Une nouvelle enquête vise le député Mouhamadou Ngom, dit Farba, accusé de ‘’trouble à l’intégrité de la justice’’

Dakar, 13 jan (APS) – La garde des Sceaux, ministre de la Justice, Yassine Fall, a annoncé, mardi, à Dakar, l’ouverture d’une enquête concernant le député Mouhamadou Ngom, dit Farba, pour le délit présumé de ‘’trouble à l’intégrité de la justice et à l’ordre public’’, à la suite de la découverte de deux téléphones portables dans sa cellule de prison.
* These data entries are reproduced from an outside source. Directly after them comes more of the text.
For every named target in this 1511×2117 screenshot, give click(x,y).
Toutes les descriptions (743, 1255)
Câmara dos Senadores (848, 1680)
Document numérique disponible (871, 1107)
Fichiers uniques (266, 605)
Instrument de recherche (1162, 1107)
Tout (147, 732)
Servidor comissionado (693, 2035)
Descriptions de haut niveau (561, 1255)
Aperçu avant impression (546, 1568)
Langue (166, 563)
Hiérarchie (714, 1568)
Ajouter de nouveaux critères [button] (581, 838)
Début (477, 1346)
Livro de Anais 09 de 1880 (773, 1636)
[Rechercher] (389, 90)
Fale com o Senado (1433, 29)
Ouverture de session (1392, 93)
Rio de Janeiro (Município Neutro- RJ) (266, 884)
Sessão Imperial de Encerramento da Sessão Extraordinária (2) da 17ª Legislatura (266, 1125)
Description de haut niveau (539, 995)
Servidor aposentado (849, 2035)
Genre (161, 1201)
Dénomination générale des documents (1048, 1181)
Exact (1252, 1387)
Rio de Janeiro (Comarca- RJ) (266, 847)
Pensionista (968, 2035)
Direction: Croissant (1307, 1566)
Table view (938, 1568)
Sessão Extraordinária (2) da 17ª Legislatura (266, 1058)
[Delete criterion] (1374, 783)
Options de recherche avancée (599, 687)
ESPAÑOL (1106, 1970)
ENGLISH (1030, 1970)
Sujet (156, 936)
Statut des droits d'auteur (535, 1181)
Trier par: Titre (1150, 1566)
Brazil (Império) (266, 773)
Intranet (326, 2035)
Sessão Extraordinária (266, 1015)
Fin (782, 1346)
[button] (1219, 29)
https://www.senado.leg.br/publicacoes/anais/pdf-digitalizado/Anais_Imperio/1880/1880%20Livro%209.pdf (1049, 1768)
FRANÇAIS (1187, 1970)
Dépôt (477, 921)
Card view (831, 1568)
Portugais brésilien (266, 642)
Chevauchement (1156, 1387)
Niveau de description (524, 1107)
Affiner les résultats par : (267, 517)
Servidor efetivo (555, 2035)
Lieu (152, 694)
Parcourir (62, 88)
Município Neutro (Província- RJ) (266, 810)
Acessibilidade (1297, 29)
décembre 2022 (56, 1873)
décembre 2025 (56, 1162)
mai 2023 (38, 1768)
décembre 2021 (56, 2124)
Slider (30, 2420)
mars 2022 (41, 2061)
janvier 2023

Mme Fall a donné une conférence de presse au cours de laquelle elle a accusé M. Ngom, maire d’une commune située dans la région de Matam (nord), de ‘’diffusion de procès-verbaux confidentiels’’, de ‘’partage de contenus pornographiques’’ et d’‘’échanges relatifs à des manœuvres politiques susceptibles de troubler l’ordre public’’.

Selon la garde des Sceaux, le député a été placé en détention dans une cellule réservée aux prisonniers malades, à Dakar.

Malgré sa situation carcérale, il détenait deux téléphones portables à l’aide desquels il a échangé des centaines d’appels et des messages avec des personnalités politiques, des journalistes et des avocats, dont trois anciens ministres, a déclaré Yassine Fall.

Elle soutient que ces échanges constituent une violation de la loi 87-15 du règlement intérieur des établissements pénitentiaires. 

M. Ngom a interagi, à l’aide des téléphones, avec ‘’des personnalités politiques, des avocats et des professionnels des médias’’, avec des personnes se trouvant ‘’aux États-Unis, en Autriche, au Maroc, au Mali et au Bangladesh’’, a affirmé Mme Fall.

Une exploitation des téléphones utilisés par le détenu révèle qu’il était en possession de ‘’documents judiciaires confidentiels, notamment des procès-verbaux, ainsi que des contenus à caractère pornographique’’, a poursuivi la ministre de la Justice.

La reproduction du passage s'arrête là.